[THE ADVANCE OF WOMEN]
In the early 'nineties there was a penny weekly paper called Woman, of a mildly "feministic" type, which took for its motto "Forward, but not too fast." There was no reason to suspect its founders of deliberately choosing two adjectives, each of which bore an ambiguous meaning; taken in their literal sense they aptly epitomize the spirit of Feminism in the early years of a phase which began with "emancipation novels" and ended in a resort to physical force. Yet even at the outset the more sober representatives of the movement were being forced into the background to make way for the more strident spokeswomen of the doctrine of equal rights. The prim spinster and the apostles of culture were replaced by the women who were frankly "out" to shock public opinion and flout decorum, who rode bicycles in knickerbockers and wrote "problem" novels. The "New Woman," so constantly referred to in these years, had many variations—athletic, literary, worldly, but was always bent on "self-expression." The fashionable type was caricatured in Dodo; the rebellious daughter was glorified in Grant Allen's story, now only remembered in its title—The Woman who Did. Ibsen was very much in the air, and his remark that the modern daughter felt the need for "a mild kind of Wanderjahr" impelled Punch to discourse on "Rosamund and the Wanderjahr" (a good deal "after" Miss Edgeworth's story of Rosamund and the Purple Jar). His views are non-committal but apparently unsympathetic. On the other hand, he welcomed somewhat prematurely the admission of women to the Fellowship of the Royal Geographical Society, recognized their skill and endurance as Alpine climbers, applauded their adoption of the calling of gardeners, hailed the appearance of a Women's Eight on the Thames—coached, it should be added, by a distinguished member of his staff—and duly chronicled the first inter-'Varsity Women's hockey match in 1894. The first illustration of a woman bicycling in knickerbockers occurs in the same year. Under the heading "The 'Arden-ing Process," Orlando addresses his companion: "Tired, Rosalind?" and she replies with quite unfeminine brevity: "Pneumatically." No attempt is made to represent the new garb as unbecoming, as in the days of "Bloomerism," but rather the reverse.
THE 'ARDEN-ING PROCESS
Orlando: "Tired, Rosalind?"
Rosalind: "Pneumatically."
Towards the "New Woman" on her intellectual side, Punch was decidedly hostile. One could not find a better expression of his views than in the large illustration, "Donna Quixote," in April, 1894. The central figure, wearing pince-nez and waving a latchkey, is formidable rather than repellent. Around her on the floor lie books by Ibsen, Tolstoi and Mona Caird, and in the decorative border (which embodies her visions) she is seen tilting at the dragon of Decorum, and smiting down the triple Cerberus of Mrs.
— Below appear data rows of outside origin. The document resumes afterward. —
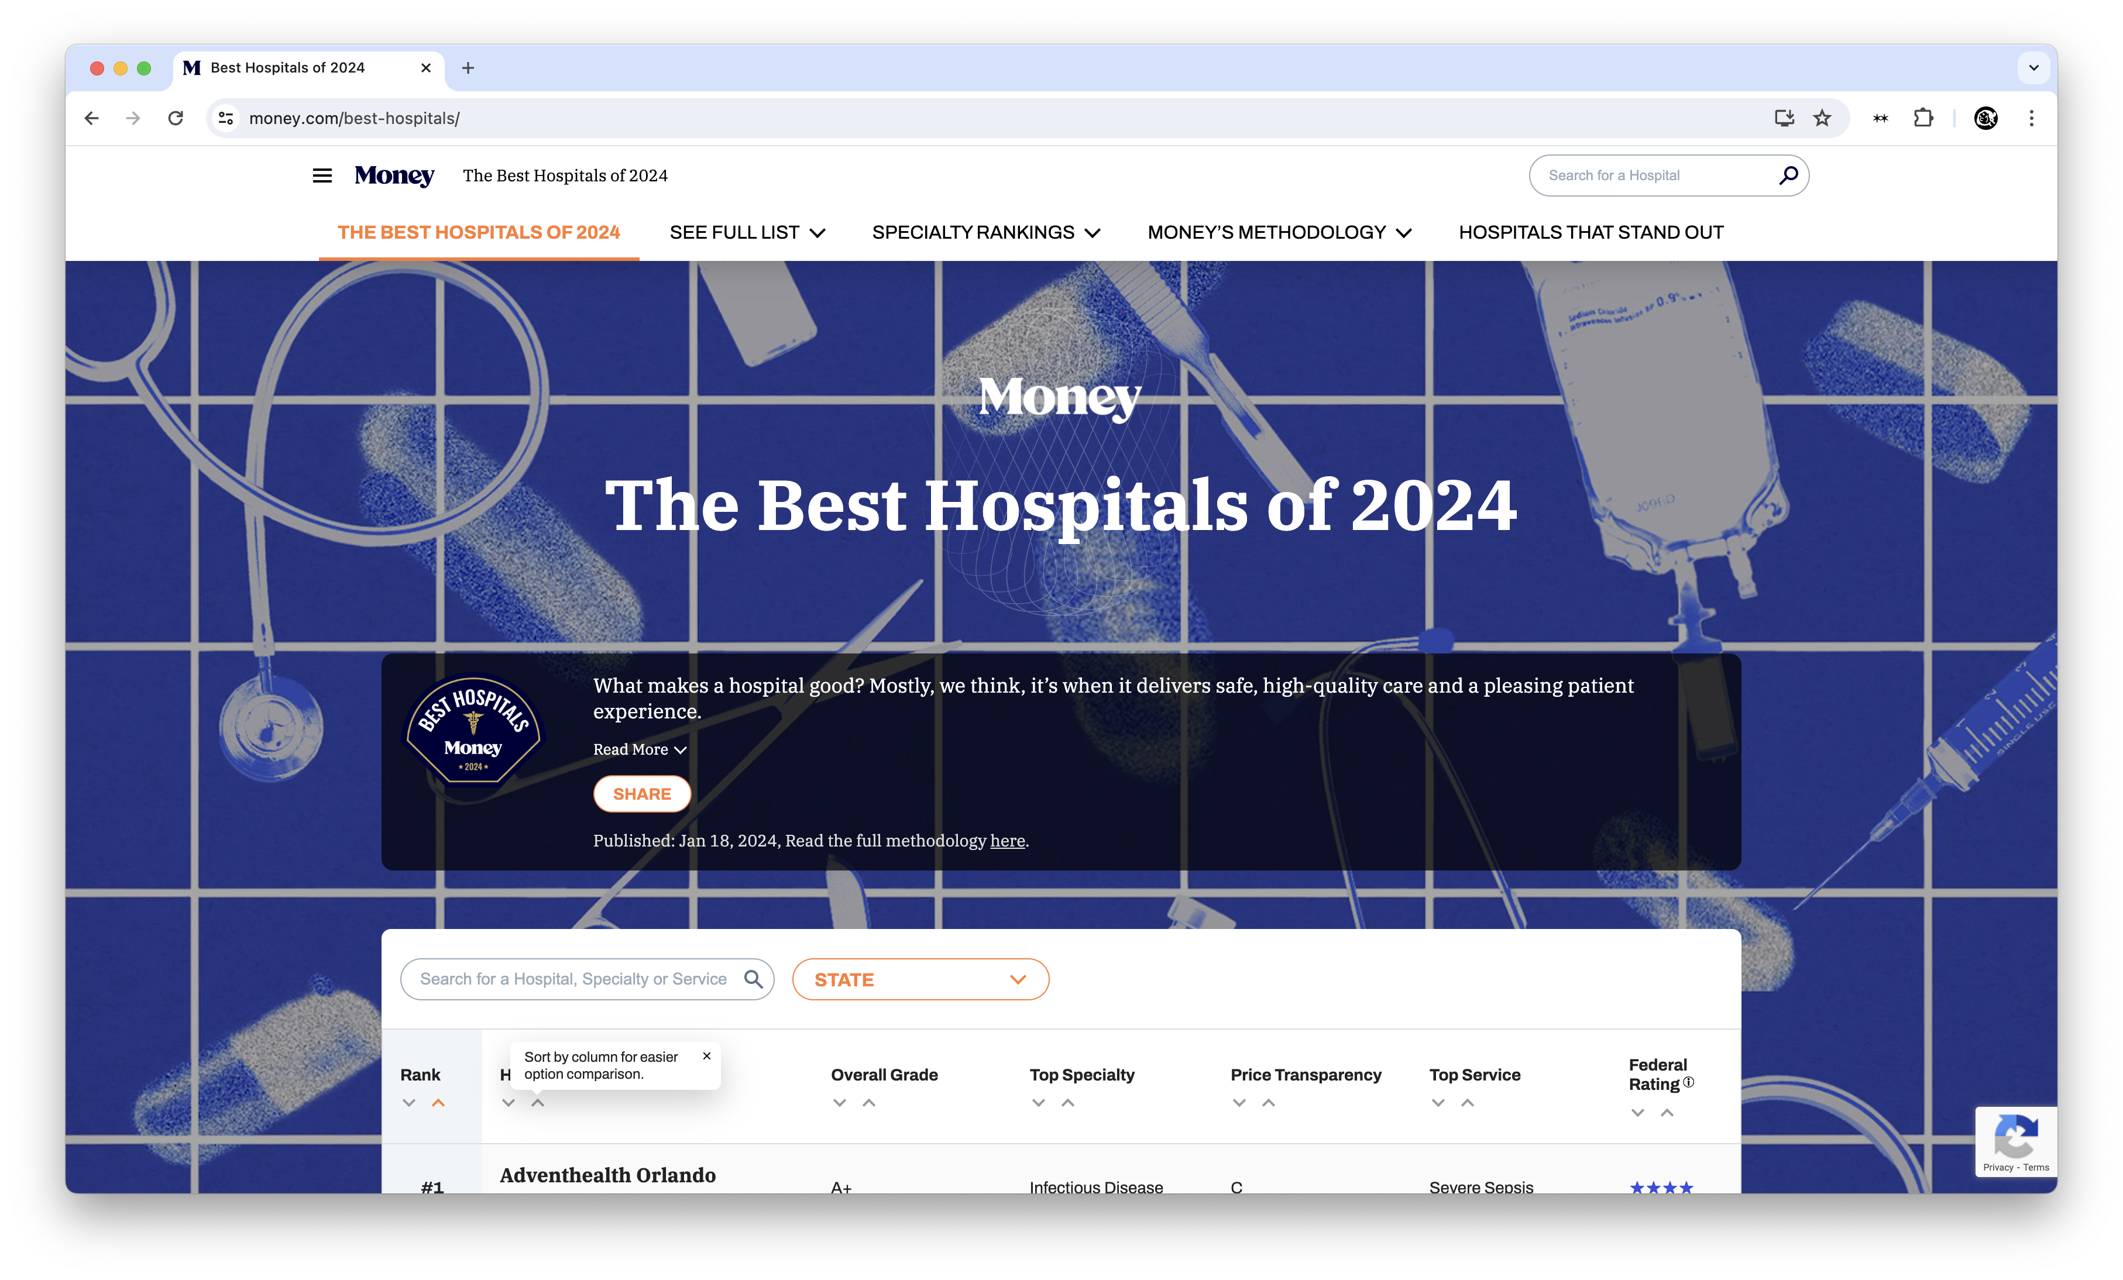Click the orange SHARE button
The image size is (2123, 1280).
(642, 794)
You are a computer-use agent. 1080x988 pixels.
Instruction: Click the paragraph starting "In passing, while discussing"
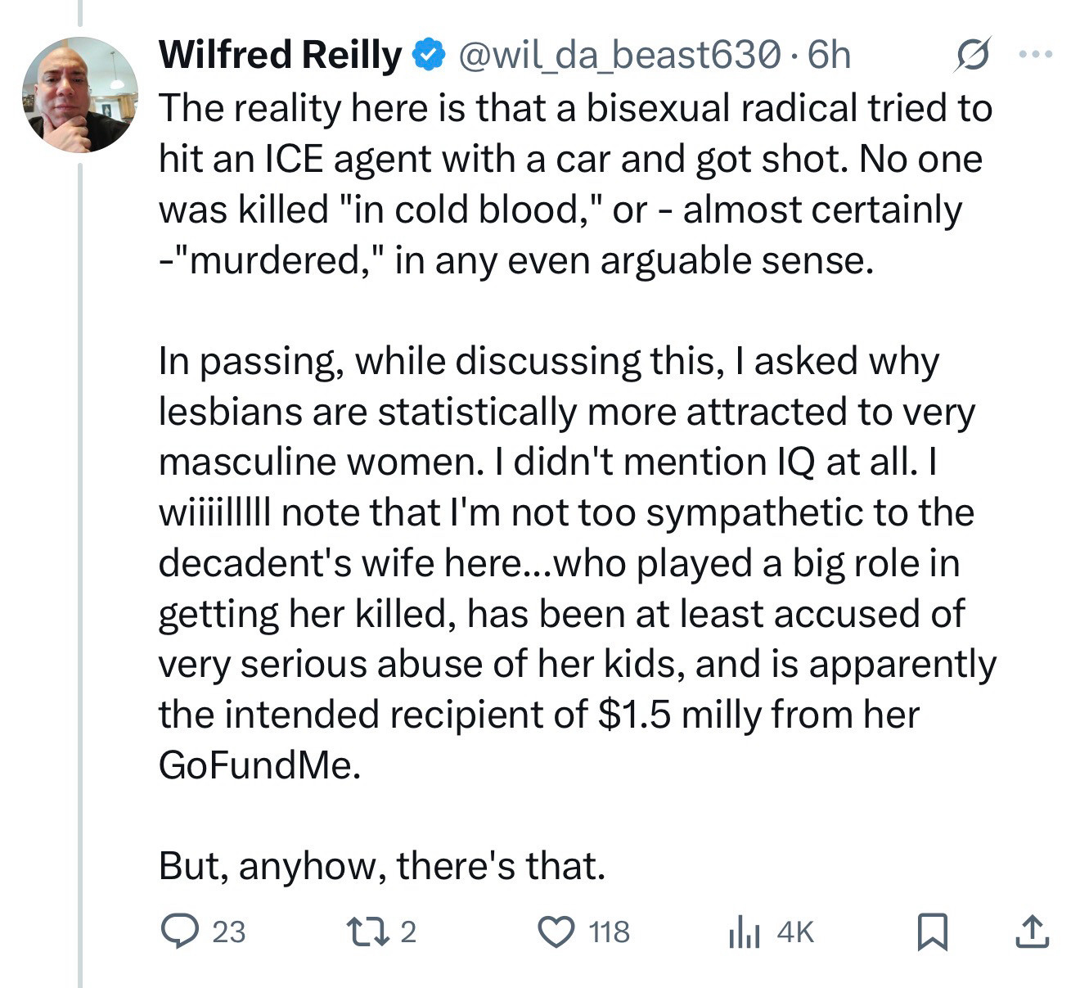tap(573, 562)
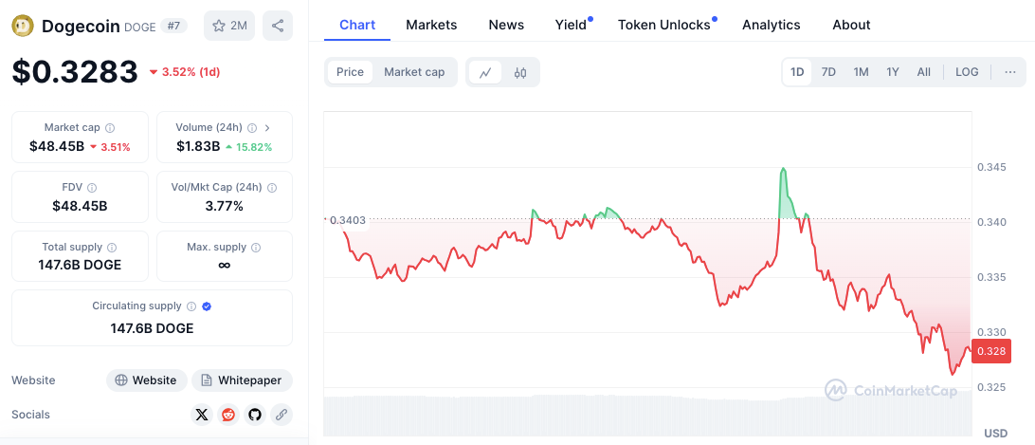Screen dimensions: 1035x445
Task: Click the chain link socials icon
Action: (x=281, y=415)
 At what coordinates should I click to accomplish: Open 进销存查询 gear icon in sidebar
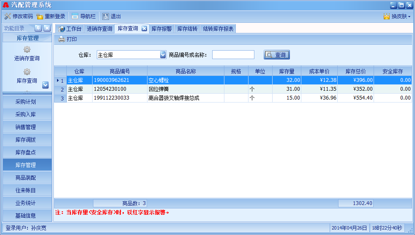[x=27, y=50]
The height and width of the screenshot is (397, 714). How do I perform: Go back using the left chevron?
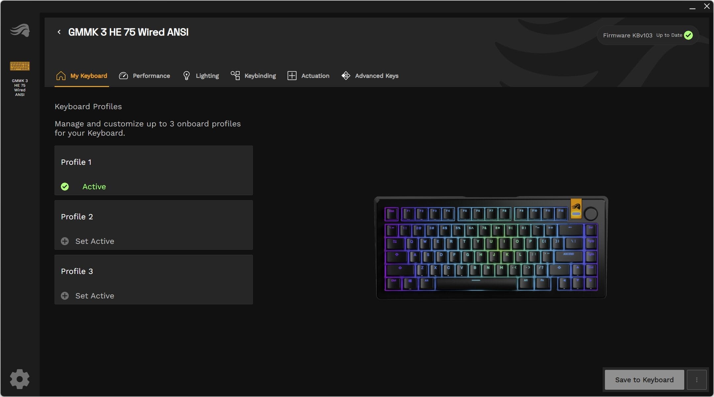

Grundy, "Mamma" and Chaperon. Du Maurier's "Passionate Female Literary Types" in the same year are unlovely to the verge of hideousness, and the legends are frankly satirical. When "Sarah Grand" declared that Man, morally, was "in his infancy" and that "now Woman holds out a strong hand to the Child-man," and insisted on helping him up by "spanking proper principles into him in the nursery," Punch quoted back at her "Ouida's" statement that "the New Woman was an unmitigated bore," and went on:—
There is a New Woman, and what do you think?
She lives upon nothing but Foolscap and Ink!